**WORK TO BE COMPLETED:**
Copy out all the lines of the data that hold the word "will".
** SUPPLIED MATERIAL follows **
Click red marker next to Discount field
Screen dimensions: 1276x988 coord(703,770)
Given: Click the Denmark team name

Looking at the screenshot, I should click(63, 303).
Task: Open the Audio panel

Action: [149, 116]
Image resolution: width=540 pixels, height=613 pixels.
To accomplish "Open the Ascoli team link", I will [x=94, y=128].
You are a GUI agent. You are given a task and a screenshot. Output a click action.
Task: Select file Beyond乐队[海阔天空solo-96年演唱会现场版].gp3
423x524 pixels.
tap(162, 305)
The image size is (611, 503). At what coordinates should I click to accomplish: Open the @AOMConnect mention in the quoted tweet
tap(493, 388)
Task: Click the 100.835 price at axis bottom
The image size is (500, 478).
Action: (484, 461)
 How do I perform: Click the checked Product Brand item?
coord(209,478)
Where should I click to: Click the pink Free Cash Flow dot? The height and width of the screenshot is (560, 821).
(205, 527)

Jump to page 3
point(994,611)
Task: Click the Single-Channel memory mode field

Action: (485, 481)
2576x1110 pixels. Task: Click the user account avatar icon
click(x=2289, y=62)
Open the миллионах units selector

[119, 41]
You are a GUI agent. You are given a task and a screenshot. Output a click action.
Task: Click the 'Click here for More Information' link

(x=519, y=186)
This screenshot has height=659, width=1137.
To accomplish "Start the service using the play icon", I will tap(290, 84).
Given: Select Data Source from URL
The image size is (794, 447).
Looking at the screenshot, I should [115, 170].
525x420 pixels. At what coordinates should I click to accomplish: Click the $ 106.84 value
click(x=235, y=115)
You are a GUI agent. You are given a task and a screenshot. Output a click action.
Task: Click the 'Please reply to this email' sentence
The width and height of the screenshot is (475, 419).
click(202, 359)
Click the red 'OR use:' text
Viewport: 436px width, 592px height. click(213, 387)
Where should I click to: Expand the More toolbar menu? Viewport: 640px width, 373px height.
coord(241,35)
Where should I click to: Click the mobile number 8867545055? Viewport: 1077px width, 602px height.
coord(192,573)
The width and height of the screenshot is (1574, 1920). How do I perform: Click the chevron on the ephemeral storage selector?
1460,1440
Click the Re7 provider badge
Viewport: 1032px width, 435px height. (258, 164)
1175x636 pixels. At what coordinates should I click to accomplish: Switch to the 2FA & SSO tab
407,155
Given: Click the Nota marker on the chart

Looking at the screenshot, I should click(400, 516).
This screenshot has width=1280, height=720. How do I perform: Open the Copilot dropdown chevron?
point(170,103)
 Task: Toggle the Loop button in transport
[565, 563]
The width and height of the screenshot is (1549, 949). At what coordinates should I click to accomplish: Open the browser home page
** End of SUPPLIED MATERIAL **
**EXERCISE ANSWER:**
To accomplish "Open the Ascoli team link", I will [x=94, y=128].
To accomplish "Start the service using the play icon", I will tap(290, 84).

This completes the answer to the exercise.